Akbay, bu başarıda öğretmenlere yönelik eğitim programlarının ve ölçme değerlendirme süreçlerine dair aldıkları hizmet içi eğitim etkinliklerinin de payı olduğunu vurguladı.

Okul öncesi eğitimin ilerleyen eğitim süreçlerinde öğrencinin başarısını artırmaya yönelik etkisinin yapılan akademik çalışmalarla ortaya konulduğunu belirten Akbay, "Ülkemizde giderek artan okul öncesi eğitime katılım oranına paralel olarak TIMSS sonuçlarında başarıda artış olması da tesadüf olmasa gerek." dedi.

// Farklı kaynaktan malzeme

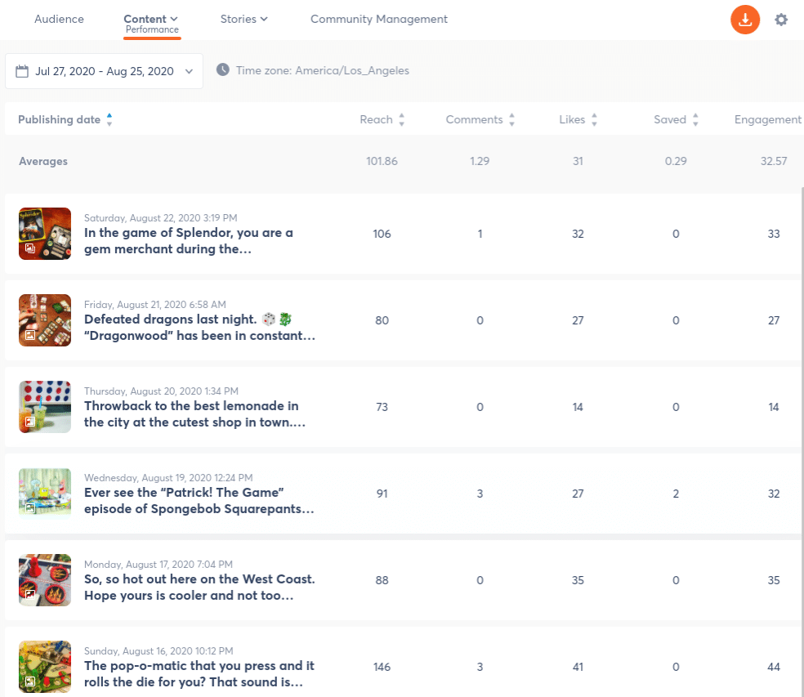The image size is (804, 697).
Task: Open the Dragonwood defeated dragons post
Action: 199,328
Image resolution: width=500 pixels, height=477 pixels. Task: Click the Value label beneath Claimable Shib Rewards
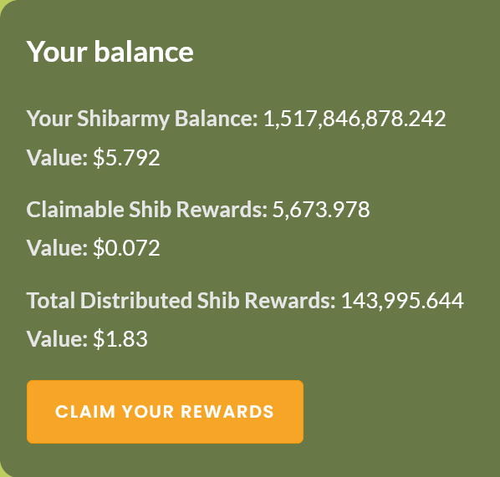tap(57, 248)
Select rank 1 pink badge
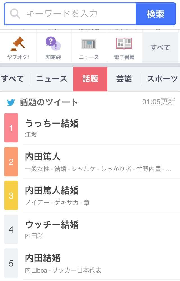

Doç. Dr. Akbay, TIMSS 2023'e 6 Şubat depremleri dolayısıyla o bölgedeki öğrencilerin katılamadığını, bu öğrencilerin bu sınava katılamamış olmasının sonuçları nasıl etkilediği üzerinde durmak gerektiğini ifade etti.

TIMSS'in raporunda Türkiye'ye yönelik bu sonuçların trend analizinde kullanılmasının çok doğru olamayacağına dair bir uyarı bulunduğunu aktaran Akbay, ülkede bu sınava katılan öğrenci örnekleminin sürekli değiştiğine dair bir endişenin de rapora işlendiğini, bu iki hususun dikkatle irdelenmesi gerektiğini söyledi.

"Sıralamaya baktığımız zaman oldukça olumlu, güzel bir tablo bizi karşılıyor"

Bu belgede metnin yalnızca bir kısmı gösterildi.